Two important points to consider before you bake:
Protein content of the rye flour used in your starter.
Aim for 11-13% protein. Anything less, may take longer to become active enough to bake with. If using a flour with less protein, I recommend feeding your starter twice. See the information panel on packaging or on the website if buying online for the protein content.
Temperature of your home.
The optimal temperature a starter will become active enough to bake with is 25 degrees Celsius. In the colder months, that’s difficult to achieve without heating. If it’s colder than 20 degrees in your kitchen, it can take anywhere from 5 hours on warmer days to 12 hours on cold winter days before the starter has reached its peak and is active enough for baking. In the summer months, it may only take 3-4 hours on the bench.
Each home is different, so if this is your first bake, plan ahead:
don’t rush the first bake. Hold off until you test how the starter reacts in your home - especially as the seasons change.
check the recipe you’re following. It may suggest making your levain the night before - so work backwards. For example, if your starter takes 12 hours to reach its peak in your home in winter, feed your starter at 8.00am. At 8.00pm, make your levain.
Preparing your starter for baking
Take your starter from the fridge:
1. Scoop 20 grams of starter from the jar and place into a clean jar.
2. Add 50 grams of rye flour and 75 grams of room temperature filtered, distilled or spring water to the new jar, mix until smooth. Add an elastic band to the jar where the starter currently sits.
3. Cover with a cloth and leave on your bench. Over the next 5-12 hours (temperature depending), you will notice your starter changing in size and texture.
When it’s active enough, follow the instructions in your recipe. If it suggests making a levain, follow my guide below. If you’re following my Lazy Bakers recipe, skip the levain and move straight to the recipe.
At this point, we also need to start a new jar to keep in the fridge for our next bake. Follow the instructions in the diagram below.
How do I know if my starter is active enough to bake with?
The elastic band we added to the jar after feeding helps gauge the starters growth.
Stages of growth and what to look for
It will double (and even triple when its warm) in size and bubbles start to appear in the jar.
A dome shape will appear on top - it’s active but not quite ready. Check again in an hour.
When the dome flattens out, uneven bubbles and craters start to appear on the top.

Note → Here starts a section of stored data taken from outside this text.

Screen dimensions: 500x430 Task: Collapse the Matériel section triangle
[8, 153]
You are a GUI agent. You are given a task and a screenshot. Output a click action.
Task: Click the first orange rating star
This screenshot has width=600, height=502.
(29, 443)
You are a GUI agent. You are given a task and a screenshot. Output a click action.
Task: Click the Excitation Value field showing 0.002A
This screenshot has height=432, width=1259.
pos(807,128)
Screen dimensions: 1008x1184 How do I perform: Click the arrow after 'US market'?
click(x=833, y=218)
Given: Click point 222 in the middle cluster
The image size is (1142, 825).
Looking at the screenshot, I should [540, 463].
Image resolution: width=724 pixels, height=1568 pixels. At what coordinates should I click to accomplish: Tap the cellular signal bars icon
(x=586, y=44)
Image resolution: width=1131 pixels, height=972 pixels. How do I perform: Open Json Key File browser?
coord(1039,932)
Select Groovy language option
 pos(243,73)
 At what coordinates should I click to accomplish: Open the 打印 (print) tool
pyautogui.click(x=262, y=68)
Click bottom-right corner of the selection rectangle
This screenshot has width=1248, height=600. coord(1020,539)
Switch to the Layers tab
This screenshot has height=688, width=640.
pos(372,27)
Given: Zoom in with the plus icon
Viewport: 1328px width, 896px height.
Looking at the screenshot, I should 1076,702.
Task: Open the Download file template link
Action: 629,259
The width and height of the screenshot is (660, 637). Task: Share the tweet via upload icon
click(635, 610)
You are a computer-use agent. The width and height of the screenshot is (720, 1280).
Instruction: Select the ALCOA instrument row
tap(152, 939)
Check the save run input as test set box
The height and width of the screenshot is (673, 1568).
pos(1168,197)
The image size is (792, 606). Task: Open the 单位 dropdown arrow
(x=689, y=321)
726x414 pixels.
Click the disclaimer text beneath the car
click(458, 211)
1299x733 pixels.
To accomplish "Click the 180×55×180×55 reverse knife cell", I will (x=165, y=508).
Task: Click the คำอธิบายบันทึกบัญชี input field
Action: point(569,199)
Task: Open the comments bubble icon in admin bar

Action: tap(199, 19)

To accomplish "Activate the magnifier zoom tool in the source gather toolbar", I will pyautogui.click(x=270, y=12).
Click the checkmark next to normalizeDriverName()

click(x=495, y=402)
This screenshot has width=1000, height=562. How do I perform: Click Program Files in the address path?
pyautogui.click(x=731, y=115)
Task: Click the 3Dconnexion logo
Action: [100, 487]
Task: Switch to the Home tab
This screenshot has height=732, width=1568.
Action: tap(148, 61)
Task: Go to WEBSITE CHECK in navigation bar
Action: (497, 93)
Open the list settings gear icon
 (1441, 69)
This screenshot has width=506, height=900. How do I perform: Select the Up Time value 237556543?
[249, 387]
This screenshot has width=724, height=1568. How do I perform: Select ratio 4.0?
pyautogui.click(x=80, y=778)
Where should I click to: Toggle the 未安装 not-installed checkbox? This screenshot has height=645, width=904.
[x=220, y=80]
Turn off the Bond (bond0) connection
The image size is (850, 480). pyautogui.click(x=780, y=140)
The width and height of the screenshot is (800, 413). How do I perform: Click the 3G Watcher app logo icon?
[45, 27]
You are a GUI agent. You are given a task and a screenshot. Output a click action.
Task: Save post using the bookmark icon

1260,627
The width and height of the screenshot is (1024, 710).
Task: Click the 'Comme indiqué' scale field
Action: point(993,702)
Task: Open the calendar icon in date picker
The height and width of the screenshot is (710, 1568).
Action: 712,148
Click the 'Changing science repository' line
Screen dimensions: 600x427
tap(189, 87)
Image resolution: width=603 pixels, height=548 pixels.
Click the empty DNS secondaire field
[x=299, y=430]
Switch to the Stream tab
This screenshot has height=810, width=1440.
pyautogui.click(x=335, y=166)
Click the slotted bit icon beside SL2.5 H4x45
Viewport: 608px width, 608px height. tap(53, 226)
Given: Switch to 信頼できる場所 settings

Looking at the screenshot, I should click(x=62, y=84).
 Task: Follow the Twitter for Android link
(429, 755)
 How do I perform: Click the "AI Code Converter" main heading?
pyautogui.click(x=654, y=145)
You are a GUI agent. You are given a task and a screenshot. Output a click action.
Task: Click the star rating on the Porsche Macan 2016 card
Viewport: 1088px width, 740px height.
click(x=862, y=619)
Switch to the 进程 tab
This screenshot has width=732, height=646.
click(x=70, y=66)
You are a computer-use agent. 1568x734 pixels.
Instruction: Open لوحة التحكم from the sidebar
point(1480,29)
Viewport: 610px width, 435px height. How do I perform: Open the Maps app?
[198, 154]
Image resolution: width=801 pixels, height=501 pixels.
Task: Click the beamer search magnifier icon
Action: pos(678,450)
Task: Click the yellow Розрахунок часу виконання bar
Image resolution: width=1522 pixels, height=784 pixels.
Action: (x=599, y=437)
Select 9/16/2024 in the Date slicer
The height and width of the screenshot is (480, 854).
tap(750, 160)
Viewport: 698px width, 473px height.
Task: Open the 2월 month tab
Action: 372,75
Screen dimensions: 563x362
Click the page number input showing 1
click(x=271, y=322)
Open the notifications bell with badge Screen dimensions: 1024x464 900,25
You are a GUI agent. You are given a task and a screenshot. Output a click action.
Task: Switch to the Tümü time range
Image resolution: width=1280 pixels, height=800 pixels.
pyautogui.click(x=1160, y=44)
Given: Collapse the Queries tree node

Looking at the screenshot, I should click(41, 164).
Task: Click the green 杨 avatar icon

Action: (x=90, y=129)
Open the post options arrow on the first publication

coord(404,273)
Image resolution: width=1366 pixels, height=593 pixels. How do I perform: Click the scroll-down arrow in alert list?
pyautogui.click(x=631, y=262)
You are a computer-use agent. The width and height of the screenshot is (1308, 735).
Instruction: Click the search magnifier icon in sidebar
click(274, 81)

It has reached its peak and ready to bake with (or make your levain).



Tips for speeding up the activation process
If your home is cold, you can speed up the fermentation process. This does take practice and you must constantly monitor your starters growth.
My preferred method
I use an insulated lunch bag to keep my starter warm. On really cold days, I wrap it in a tea towel before placing into my lunch bag and moving it to a warmer part of my home.


Experienced bakers place their starters into the oven with the light on or use a heat pad. If you do this, err on the side of caution - especially if you are new to baking and still getting to know your starter. If you follow this method, ensure you continually monitor your starter or you might end up with an overactive starter that's flowing out of the jar and have to start the feeding process again. In my oven, it takes roughly 3-4 hours before my starter is active. Your oven may be different.
It takes time and practice to get to know your starter so don’t be discouraged if you don’t get this right the first time.